» **Stored records**
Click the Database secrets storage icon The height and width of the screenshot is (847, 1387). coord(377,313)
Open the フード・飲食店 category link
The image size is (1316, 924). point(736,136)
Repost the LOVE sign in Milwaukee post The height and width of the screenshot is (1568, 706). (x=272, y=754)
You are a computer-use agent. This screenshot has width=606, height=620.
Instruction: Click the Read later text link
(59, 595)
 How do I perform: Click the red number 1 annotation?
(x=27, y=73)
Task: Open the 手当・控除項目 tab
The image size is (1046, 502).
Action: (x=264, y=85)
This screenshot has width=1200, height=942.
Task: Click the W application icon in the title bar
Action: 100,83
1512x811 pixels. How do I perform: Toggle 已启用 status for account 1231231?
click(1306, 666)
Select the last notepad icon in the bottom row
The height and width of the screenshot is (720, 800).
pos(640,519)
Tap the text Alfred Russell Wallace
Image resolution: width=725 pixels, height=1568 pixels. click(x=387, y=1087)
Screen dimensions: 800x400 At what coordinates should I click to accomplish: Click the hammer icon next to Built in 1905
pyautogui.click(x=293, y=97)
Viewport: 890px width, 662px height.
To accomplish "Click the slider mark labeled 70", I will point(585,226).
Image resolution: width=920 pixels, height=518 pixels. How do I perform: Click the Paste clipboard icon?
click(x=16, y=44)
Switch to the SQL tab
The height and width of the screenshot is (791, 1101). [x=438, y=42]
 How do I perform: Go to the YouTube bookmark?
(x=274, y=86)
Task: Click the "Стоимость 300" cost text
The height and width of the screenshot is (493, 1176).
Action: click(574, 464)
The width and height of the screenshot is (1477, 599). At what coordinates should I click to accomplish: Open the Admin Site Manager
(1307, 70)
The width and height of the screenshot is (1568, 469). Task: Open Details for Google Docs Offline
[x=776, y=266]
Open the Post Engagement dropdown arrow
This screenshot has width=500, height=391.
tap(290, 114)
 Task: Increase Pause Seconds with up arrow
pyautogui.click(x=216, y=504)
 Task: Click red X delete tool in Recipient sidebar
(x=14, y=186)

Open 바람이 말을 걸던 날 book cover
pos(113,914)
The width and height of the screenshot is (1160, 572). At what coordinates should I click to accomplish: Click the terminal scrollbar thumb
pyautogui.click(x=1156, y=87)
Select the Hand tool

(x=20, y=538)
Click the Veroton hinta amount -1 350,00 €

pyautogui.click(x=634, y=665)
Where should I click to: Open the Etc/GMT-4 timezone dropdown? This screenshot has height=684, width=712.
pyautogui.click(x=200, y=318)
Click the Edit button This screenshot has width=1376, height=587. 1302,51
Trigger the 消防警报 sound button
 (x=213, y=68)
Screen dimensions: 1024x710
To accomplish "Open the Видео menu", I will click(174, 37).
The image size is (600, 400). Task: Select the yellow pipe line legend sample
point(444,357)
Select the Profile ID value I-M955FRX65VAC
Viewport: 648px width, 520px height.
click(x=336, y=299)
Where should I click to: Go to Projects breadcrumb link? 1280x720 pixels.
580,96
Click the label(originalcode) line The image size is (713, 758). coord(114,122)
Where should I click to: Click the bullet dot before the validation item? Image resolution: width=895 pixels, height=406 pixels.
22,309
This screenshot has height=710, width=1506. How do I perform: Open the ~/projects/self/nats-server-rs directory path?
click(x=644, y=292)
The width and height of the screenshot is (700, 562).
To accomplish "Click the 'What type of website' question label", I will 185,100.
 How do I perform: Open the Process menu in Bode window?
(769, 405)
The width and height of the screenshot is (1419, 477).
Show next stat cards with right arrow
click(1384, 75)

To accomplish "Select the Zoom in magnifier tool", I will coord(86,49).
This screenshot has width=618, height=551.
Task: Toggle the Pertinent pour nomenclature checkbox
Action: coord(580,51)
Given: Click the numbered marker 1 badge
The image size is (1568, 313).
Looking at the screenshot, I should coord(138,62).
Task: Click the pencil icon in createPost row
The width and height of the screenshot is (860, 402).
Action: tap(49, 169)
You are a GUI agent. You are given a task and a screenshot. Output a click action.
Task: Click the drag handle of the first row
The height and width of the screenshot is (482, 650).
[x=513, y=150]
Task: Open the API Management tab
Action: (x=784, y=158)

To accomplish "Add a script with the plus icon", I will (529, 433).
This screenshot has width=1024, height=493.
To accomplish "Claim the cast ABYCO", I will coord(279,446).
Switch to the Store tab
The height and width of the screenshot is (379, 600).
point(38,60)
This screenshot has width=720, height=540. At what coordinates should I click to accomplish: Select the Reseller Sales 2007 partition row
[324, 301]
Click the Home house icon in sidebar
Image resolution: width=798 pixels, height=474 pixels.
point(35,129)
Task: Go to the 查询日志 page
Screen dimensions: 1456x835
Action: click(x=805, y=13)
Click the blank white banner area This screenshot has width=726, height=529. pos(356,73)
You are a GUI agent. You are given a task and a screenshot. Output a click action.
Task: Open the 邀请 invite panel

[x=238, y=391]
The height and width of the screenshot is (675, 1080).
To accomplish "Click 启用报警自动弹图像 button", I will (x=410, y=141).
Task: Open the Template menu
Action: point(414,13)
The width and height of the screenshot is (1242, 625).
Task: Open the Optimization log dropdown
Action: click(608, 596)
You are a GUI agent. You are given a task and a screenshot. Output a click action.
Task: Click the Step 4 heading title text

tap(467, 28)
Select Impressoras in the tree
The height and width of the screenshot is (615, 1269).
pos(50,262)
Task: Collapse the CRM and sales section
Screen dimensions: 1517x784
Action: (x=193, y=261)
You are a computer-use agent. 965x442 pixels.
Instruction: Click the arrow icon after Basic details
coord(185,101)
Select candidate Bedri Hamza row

» **What is expected**
If the word "computer" is on a line above, return that line.

» **Solution**
You are a computer-use agent. This screenshot has width=606, height=620.
You are a computer-use agent. 965x442 pixels.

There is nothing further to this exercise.